=== 文書抜粋 ===
|---|

Mako Hakkinenn's Voice
by Mako Hakkinenn



 スーパーマン死す!
2004年10月11日(月)

 今日はとてもショッキングなニュースが飛び込んできました。人気映画シリーズ「スーパーマン」で一世を風靡し、1995年の落馬事故で脊髄(せきずい)損傷を負った後には脊髄医療、福祉を推進する社会活動家としても活躍してきた米俳優、クリストファー・リーブが10日、心不全のため米ニューヨーク州の病院で死去しました。52歳でした。身体の麻痺に伴う合併症の悪化から9日にニューヨークの自宅で心臓発作を起こし、昏睡状態に陥っていたそうです。

 78年に「原子力潜水艦浮上せず」の端役で映画デビューし、同年オーディションで得た「スーパーマン」に主演。ルックスの良さと均整のとれた肉体でアメリカンコミックのヒーローをファンの期待以上に演じて大ブレーク。87年の第4作まで続いた同シリーズで名声を得ました。しかし、その後はイメージ定着を嫌って様々な役柄に挑み、暗中模索の時期が続いていました。
 そんな最中の95年5月27日、趣味で多くの競技をこなすスポーツマンでもあったリーブは馬術イベントで落馬し、首から下が不随となってしまいました。後に発表した手記「あなたは生きているだけで意味がある」(PHP研究所)によると、一時は絶望感から自殺も考えたそうです。しかし思い直し、懸命なリハビリを重ね、車椅子と呼吸器を備えての外出や水中歩行も行ったそうです。

 事故から10カ月後の96年3月25日には、第68回米アカデミー賞授賞式に車椅子で出席し、「映画を通して社会的問題に挑戦し続けよう」とスピーチし感動を呼びました。有言実行で財団を設立、麻痺者のための福祉活動と脊髄再生研究を推進し“車椅子のヒーロー”とも称賛されました。

|---|

=== 抽出データ ===

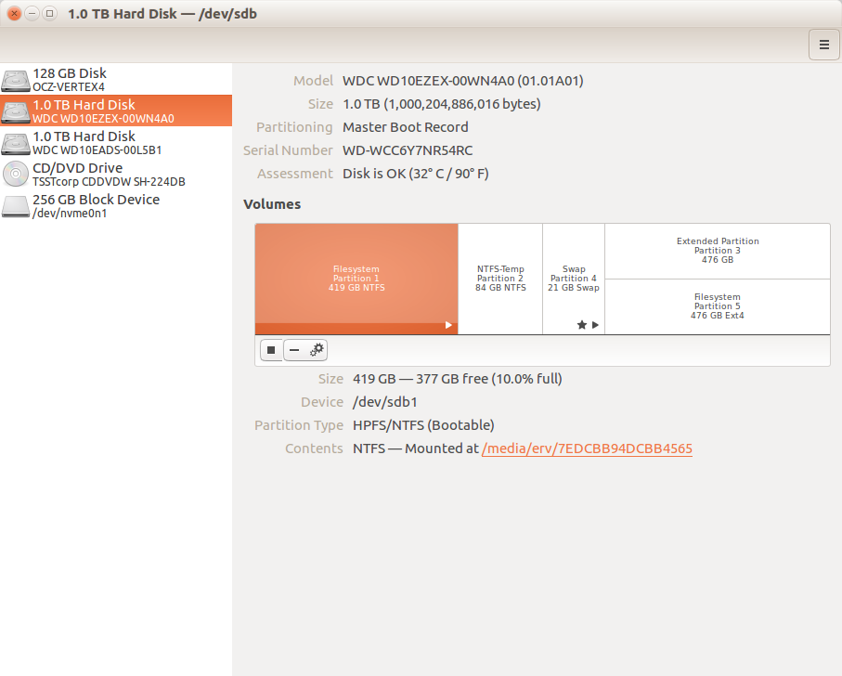
Task: Click the 128 GB Disk drive icon
Action: point(16,80)
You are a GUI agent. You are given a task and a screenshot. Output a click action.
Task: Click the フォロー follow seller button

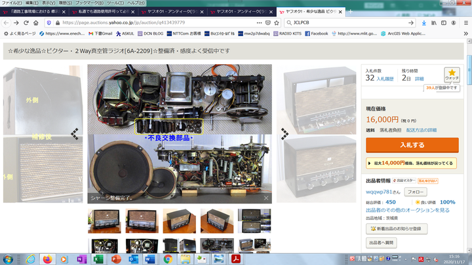[x=414, y=192]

|---|

=== 作業内容 ===
**1.** リーブの訃報記事によると、「スーパーマン」シリーズの後にリーブが様々な役柄に挑んだのはなぜか。1〜2文で答えよ。
**2.** リーブの訃報記事で年が明示されているリーブの出来事を、その年とともにすべて挙げよ。
**3.** リーブの訃報記事のうち「そんな最中の95年5月27日」で始まる段落を、主要な事実を残して箇条書きに書き直せ。

=== 回答一覧 ===
**1.** 「スーパーマン」のイメージが定着するのを嫌ったためである。その結果、暗中模索の時期が続いた。

**2.**
- 78年:「原子力潜水艦浮上せず」の端役で映画デビューし、同年オーディションで得た「スーパーマン」に主演
- 87年:「スーパーマン」シリーズ第4作(シリーズの最終作)
- 95年(1995年)5月27日:馬術イベントで落馬し、首から下が不随となる
- 96年3月25日:第68回米アカデミー賞授賞式に車椅子で出席し、スピーチを行う

**3.**
- 95年5月27日、スポーツマンでもあったリーブが馬術イベントで落馬し、首から下が不随となった
- 手記「あなたは生きているだけで意味がある」(PHP研究所)によれば、一時は絶望感から自殺も考えた
- 思い直してリハビリを重ね、車椅子と呼吸器を備えての外出や水中歩行も行った